Hierfür will die Landesregierung die Kommunen „vom Risiko gemeindlicher Planungen entlasten“, die Regionalpläne zur Grundlage machen, eine Konzeptionsplanung auf den Weg bringen, den bestehenden Wildwuchs zurückbauen, die Planung am Ziel von zehn Gigabit Energieerzeugung ausrichten und die Abstände vergrößern. Mit Blick auf das auslaufende Moratorium stellte Grote klar, dass es möglich sei, den drohenden Wildwuchs über die Planungsgesetzgebung zu verhindern.

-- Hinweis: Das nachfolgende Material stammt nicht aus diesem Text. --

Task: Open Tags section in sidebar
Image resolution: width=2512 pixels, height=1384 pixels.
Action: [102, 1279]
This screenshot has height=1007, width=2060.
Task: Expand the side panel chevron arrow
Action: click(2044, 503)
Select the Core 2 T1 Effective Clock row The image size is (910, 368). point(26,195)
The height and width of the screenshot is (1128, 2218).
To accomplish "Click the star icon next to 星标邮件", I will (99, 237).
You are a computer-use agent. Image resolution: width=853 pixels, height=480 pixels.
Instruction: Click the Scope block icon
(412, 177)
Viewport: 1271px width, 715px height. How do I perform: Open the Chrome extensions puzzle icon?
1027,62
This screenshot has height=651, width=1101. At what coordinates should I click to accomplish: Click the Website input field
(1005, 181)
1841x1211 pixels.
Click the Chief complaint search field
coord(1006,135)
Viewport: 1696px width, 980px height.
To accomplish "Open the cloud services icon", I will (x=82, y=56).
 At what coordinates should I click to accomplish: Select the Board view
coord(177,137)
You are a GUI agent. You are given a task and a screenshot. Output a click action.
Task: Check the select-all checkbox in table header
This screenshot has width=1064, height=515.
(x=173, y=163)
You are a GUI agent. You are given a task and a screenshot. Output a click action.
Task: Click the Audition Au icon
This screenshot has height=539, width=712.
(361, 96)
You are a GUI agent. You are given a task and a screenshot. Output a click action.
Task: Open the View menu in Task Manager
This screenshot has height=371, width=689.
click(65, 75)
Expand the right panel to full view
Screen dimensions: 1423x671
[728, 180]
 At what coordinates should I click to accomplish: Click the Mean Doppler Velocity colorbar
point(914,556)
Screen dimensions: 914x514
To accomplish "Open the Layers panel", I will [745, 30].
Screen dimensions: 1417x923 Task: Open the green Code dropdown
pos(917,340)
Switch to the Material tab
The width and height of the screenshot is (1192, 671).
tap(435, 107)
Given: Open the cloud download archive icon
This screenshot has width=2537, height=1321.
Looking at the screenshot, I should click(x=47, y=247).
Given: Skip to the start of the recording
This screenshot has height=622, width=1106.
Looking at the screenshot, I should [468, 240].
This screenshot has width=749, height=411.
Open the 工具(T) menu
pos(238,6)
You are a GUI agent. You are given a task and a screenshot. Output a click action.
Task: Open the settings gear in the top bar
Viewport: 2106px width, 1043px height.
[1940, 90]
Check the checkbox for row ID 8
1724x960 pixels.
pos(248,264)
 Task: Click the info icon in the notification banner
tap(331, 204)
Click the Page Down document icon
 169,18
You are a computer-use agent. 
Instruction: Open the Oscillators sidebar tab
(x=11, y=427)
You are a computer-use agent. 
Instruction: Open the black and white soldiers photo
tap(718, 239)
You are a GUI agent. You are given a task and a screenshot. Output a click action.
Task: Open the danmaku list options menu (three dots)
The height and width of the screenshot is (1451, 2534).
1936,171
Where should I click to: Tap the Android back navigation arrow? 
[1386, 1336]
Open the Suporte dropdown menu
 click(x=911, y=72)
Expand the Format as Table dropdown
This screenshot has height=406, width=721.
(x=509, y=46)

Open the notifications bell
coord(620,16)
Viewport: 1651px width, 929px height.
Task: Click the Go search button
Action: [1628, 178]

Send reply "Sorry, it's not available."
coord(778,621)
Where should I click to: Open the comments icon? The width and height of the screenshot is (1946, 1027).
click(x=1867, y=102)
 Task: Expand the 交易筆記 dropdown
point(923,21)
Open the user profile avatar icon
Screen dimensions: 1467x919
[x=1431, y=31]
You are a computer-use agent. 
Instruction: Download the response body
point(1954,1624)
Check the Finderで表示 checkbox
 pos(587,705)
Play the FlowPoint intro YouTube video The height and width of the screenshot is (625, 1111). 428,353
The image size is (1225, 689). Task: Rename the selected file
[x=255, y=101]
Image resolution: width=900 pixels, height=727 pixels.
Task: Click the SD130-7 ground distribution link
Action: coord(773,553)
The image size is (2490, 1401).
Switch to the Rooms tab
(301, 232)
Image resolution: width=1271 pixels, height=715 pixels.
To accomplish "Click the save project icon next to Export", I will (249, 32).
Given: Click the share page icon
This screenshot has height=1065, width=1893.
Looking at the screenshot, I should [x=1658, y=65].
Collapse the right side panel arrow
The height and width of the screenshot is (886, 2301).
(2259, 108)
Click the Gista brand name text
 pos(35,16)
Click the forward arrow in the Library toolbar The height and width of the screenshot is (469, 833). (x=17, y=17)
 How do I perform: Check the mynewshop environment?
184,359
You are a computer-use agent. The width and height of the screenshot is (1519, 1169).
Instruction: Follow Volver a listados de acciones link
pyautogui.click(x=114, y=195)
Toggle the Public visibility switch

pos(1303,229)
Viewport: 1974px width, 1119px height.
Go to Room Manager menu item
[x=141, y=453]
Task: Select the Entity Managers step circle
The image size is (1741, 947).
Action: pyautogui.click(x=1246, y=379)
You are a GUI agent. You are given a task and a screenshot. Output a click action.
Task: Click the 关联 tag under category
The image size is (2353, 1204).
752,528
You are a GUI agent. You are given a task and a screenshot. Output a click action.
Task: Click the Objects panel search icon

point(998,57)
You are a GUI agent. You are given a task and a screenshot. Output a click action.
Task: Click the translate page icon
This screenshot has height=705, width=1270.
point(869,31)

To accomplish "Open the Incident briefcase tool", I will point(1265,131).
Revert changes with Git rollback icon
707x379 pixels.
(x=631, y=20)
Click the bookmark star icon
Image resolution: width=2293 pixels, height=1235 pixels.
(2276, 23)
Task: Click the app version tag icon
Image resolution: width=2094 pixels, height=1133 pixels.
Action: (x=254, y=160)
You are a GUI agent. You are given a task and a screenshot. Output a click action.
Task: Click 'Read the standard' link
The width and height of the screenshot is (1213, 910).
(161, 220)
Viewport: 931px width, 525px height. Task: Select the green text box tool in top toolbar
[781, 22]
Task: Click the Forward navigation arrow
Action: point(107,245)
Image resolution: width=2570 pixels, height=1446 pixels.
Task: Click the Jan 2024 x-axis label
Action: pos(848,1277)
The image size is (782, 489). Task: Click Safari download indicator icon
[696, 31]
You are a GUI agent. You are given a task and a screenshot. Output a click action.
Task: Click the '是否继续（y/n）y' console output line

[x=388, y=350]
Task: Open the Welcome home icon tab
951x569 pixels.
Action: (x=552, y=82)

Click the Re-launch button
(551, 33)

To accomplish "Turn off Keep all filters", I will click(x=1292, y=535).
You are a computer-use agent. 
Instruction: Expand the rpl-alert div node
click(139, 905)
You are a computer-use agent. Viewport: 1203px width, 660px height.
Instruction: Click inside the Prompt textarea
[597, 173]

FDP: SPD lenkt von eigenen Versäumnissen ab
Der Koalition komme es darauf an, wieder mehr Akzeptanz für den Windkraftausbau zu schaffen, stellte auch die CDU-Abgeordnete Petra Nicolaisen klar. Klar sei, dass dort wo der Wind weht und wo Anlangen akzeptiert sind, auch weiterhin Windenergie produziert werden solle. „Es wäre Schwachsinn, die Repoweringflächen ins Landesinnere zu verlegen“, sagte Nicolaisen. Ein Grundsatz-Antrag der Koalitionsfraktionen wurde gegen die Stimmen der Opposition angenommen.
Bernd Voß von den Grünen räumte ein, „die Verzögerungen durch das OVG-Urteil machen uns schwer zu schaffen“. Das Moratorium könne nicht beliebig verlängert werden. Deshalb werde es, wenn nicht zügig Ergebnisse geliefert werden, schwierig mit einer geordneten Umsetzung der Energiewende. Anschließend warf Oliver Kumbartzky (FDP) der SPD vor, von eigenen Versäumnissen abzulenken. Die Sozialdemokraten hätten die Bedenken der Bevölkerung nicht ernst genommen und „aus Windkraftbefürwortern Windkraftgegner gemacht“.
AfD will Windkraft nur Off-Shore
Grundsätzliche Skepsis gegenüber der Windenergie an Land äußerte Doris von Sayn-Wittgenstein (AfD). Die Windkraftanlagen hätten „alte Kulturlandschaften in Industriegebiete verwandelt“. Zudem würden die Abstände zu den Siedlungen an „Körperverletzung“ grenzen. Der weitere Ausbau der Windkraft müsse grundsätzlich „auf dem Meer“ (Off-Shore) stattfinden.
Lars Harms (SSW) warnte schließlich davor, die bestehenden Regionalpläne zu verwerfen. Wer den laufenden Prozess gefährde oder gar abbreche, der „handelt politisch grob fahrlässig“, so Harms. Der Ausbau der Windenergie wäre dann über Jahre gefährdet, weil dann die rechtliche Planungsgrundlage fehlen würde.
Laut Koalitionsvertrag sind in der Regel die Abstände von Windkraftanlagen zu Einzelhäusern auf bis zu 500 Meter und zu geschlossener Bebauung auf bis zu 1.000 Meter definiert. Die neue Regierung will dafür das Repowering (Erneuerung alter Anlagen) erleichtern. Die von der rot-grün-blauen Vorgängerregierung veranlasste Regionalplanung sah Abstände von 400 beziehungsweise 800 Meter vor.